At the beginning of the Asian market on Monday (February 6), the U.S. dollar index rose slightly, hitting a new high of more than three weeks to 103.24 at one point, continuing last Friday’s rally and currently trading around 103.08. The dollar surged 1.23% on Friday after data showed U.S. employers added significantly more jobs in January than economists expected, potentially giving the Federal Reserve more leeway to keep raising interest rates.
The dollar rose to 132.48 against the yen on Monday, a new high since January 12. On the one hand, the dollar strengthened, and on the other hand, people familiar with the matter said that the Japanese government has contacted the deputy governor of the Bank of Japan May succeed Haruhiko Kuroda, governor of the Bank of Japan.
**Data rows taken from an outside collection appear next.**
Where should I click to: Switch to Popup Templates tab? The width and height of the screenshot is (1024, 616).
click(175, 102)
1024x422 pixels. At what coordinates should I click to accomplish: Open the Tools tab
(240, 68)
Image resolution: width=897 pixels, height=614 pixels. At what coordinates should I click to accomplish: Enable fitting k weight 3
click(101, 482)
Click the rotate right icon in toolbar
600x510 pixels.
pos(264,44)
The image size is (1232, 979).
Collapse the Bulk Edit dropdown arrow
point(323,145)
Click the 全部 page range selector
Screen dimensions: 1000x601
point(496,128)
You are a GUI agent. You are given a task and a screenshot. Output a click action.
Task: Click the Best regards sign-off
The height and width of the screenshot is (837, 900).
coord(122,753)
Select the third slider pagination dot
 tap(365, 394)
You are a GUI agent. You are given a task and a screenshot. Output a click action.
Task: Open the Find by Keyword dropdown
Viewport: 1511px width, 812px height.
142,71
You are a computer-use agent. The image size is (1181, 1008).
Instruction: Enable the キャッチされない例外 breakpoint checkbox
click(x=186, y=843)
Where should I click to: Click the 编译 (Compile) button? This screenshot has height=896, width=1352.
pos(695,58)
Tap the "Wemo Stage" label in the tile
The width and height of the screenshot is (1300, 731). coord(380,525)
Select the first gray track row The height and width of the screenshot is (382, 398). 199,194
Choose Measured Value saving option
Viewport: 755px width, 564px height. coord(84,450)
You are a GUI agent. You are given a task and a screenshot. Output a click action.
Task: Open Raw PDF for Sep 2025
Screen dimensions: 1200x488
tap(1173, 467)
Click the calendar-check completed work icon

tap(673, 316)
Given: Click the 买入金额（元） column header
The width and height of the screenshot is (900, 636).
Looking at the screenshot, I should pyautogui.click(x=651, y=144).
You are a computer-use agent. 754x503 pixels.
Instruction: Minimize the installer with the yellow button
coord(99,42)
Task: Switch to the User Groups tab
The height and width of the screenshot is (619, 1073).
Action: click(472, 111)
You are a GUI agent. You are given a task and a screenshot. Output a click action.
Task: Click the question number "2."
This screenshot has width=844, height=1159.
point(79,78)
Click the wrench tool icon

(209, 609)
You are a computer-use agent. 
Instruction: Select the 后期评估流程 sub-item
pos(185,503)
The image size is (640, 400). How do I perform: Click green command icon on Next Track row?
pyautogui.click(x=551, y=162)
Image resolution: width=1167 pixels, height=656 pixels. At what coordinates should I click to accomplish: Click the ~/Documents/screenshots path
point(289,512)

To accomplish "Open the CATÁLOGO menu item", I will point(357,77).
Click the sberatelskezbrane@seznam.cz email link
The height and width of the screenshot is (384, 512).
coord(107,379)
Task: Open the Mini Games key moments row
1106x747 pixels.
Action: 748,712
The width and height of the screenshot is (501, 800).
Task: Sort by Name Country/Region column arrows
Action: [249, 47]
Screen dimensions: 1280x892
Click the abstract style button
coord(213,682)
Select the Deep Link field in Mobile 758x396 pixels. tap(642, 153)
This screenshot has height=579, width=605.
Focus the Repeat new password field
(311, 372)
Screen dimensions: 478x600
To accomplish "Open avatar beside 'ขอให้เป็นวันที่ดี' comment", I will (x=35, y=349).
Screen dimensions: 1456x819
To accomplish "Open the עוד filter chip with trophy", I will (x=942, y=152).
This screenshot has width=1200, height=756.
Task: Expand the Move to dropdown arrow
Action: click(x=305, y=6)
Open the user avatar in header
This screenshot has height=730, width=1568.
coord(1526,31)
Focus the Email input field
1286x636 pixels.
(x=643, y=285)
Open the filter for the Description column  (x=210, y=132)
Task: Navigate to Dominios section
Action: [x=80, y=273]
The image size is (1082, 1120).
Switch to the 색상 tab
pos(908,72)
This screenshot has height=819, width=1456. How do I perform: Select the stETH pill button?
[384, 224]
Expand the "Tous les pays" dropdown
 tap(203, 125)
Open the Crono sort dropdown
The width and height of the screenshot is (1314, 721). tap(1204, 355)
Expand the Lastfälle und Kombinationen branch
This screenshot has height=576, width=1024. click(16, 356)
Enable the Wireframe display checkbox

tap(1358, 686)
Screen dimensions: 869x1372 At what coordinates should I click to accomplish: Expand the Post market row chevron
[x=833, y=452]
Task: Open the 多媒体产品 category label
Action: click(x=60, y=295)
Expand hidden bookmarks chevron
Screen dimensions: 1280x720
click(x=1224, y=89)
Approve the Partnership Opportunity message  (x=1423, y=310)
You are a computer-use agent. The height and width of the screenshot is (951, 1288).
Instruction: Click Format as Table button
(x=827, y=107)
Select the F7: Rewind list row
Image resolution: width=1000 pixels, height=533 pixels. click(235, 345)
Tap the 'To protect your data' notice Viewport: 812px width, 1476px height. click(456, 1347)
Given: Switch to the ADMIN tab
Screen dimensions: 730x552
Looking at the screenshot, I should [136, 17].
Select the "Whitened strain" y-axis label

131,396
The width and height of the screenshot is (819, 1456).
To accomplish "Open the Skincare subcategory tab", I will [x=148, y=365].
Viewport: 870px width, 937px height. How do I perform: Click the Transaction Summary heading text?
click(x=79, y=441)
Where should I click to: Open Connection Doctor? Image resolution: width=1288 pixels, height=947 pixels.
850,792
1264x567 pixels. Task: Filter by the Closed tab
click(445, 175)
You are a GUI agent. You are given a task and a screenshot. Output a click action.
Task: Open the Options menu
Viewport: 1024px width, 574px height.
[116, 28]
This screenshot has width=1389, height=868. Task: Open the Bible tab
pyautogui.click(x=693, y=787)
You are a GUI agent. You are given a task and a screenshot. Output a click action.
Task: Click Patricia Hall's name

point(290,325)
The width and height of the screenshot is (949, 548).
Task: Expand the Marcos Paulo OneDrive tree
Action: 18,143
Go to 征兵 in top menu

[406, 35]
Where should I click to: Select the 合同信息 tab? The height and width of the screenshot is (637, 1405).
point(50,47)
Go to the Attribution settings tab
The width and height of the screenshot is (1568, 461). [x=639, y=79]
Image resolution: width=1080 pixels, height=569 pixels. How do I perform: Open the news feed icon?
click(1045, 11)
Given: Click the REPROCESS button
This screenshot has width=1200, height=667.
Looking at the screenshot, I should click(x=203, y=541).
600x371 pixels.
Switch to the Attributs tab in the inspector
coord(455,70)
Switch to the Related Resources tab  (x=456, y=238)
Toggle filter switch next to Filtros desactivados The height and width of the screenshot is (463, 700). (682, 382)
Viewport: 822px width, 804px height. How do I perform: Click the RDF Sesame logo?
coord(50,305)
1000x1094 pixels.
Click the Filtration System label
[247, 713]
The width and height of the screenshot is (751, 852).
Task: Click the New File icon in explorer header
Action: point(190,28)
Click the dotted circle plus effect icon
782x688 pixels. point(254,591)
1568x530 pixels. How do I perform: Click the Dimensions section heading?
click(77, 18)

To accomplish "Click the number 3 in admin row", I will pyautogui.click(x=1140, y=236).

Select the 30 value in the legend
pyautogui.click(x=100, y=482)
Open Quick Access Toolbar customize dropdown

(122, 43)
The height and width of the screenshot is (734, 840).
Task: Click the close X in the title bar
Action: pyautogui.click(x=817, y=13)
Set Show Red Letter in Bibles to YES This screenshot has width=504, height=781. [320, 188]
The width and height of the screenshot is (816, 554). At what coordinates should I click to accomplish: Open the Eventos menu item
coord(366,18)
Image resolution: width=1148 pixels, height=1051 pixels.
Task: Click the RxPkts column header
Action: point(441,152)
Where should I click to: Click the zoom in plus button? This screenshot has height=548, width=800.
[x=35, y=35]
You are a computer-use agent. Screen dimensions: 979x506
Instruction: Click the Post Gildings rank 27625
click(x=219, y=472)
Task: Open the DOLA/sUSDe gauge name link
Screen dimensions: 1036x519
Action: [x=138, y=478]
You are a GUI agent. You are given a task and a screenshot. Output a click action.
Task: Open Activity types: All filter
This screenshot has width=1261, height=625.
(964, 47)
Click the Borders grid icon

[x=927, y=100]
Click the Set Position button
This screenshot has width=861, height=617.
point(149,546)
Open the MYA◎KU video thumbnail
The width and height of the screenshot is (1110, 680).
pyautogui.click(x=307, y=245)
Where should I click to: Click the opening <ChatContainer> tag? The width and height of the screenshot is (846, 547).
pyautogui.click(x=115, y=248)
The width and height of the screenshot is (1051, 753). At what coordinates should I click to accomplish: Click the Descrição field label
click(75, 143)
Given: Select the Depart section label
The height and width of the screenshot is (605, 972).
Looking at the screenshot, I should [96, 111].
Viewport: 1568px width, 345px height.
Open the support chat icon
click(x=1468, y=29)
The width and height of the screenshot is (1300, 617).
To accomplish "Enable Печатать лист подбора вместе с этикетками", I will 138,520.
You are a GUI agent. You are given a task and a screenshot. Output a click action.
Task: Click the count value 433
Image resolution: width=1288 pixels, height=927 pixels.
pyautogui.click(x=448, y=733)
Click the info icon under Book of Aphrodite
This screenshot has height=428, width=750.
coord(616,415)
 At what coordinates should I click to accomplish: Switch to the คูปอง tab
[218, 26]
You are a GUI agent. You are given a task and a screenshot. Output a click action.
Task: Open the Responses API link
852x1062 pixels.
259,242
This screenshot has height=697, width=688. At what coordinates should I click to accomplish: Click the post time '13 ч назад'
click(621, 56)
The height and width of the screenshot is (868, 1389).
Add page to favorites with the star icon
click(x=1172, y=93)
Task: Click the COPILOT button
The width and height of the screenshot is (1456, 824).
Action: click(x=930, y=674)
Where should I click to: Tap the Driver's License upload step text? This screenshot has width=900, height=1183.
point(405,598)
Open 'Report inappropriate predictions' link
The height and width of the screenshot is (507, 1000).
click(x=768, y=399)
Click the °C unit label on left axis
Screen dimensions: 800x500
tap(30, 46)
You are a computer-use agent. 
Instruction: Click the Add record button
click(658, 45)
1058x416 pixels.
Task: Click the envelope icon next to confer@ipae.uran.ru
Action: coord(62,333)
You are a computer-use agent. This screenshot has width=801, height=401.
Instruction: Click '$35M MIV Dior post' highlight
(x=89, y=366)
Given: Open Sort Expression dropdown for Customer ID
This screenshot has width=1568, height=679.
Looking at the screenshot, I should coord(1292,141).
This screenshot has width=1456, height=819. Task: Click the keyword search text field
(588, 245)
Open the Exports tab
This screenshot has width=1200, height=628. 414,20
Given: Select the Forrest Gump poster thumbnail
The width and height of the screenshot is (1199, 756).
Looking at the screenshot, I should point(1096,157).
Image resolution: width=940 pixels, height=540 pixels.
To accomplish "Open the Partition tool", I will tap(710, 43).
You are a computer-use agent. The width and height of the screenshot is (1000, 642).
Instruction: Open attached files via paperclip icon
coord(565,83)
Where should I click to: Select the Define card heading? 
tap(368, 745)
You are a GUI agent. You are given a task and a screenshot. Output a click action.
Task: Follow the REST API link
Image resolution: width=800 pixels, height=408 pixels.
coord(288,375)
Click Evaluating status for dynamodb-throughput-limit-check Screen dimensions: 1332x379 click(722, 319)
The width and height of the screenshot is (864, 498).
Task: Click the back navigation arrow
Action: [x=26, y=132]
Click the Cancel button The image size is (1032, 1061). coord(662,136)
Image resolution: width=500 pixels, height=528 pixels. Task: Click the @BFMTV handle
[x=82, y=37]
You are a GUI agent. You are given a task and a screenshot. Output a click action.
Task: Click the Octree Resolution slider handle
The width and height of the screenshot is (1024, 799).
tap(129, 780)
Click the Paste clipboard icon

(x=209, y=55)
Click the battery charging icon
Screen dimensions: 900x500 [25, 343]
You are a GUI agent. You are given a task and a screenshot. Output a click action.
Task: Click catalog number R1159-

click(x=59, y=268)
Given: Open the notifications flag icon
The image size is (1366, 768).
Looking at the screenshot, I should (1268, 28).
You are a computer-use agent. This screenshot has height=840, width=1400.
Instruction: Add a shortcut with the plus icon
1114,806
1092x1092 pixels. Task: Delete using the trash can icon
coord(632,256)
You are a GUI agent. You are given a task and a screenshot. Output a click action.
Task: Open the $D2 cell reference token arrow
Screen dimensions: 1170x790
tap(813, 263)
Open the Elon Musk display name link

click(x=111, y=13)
The official has long supported monetary easing, and the market is concerned that once Masayo Amamiya takes over as governor of the Bank of Japan, the Bank of Japan will maintain monetary easing for a longer period of time.
The Labor Department’s closely watched jobs report showed nonfarm payrolls surged by 517,000 last month. The department revised December data to show an increase of 260,000 jobs instead of the 223,000 previously reported.
Average hourly earnings rose 0.3 percent after rising 0.4 percent in December. That slowed the year-over-year increase in wages to 4.4 percent from 4.8 percent in December. Economists polled by Reuters had forecast a rise of 185,000 jobs and wages rising 4.3% from a year earlier.
That’s a “monster number,” said Marc Chandler, chief market strategist at Bannockburn Global Forex in New York.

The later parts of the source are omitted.